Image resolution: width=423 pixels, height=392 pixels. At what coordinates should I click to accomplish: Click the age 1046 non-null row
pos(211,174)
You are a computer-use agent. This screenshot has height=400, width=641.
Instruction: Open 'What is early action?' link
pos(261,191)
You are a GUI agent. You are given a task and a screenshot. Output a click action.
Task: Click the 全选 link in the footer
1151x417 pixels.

* * *

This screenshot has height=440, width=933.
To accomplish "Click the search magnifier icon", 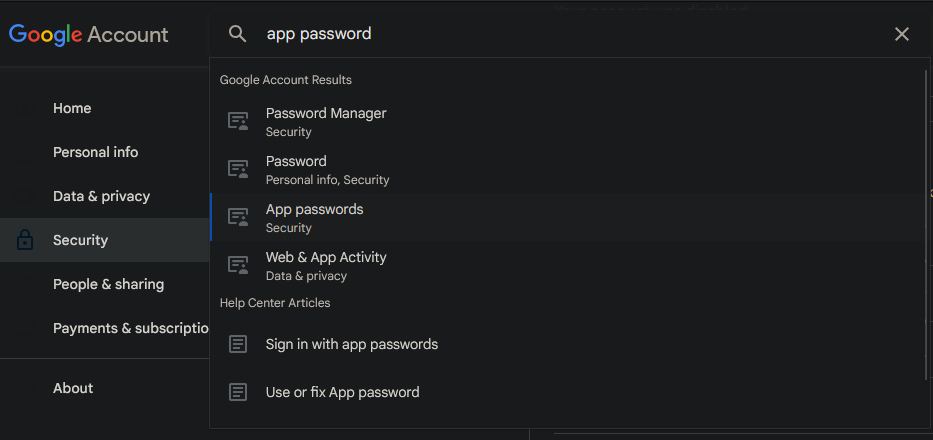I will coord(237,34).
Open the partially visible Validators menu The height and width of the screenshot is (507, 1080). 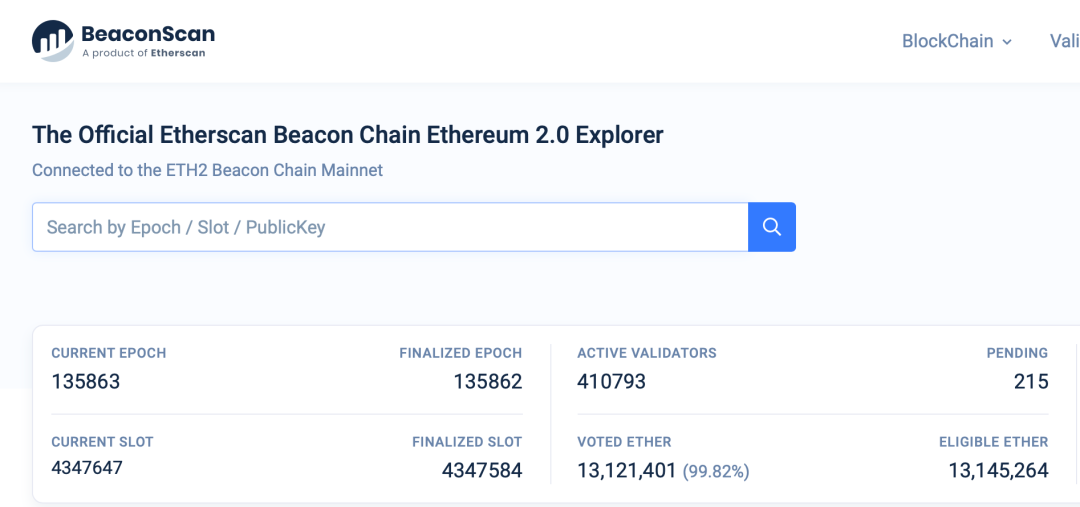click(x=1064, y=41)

:: Exercise objective ::
Return the rows starting with the line that contains "You are a GUI" and going on through the line that contains "1151x417 pixels.", reproduced verbatim.

:: Output for this task ::
You are a GUI agent. You are given a task and a screenshot. Output a click action.
Task: Click the 全选 link in the footer
1151x417 pixels.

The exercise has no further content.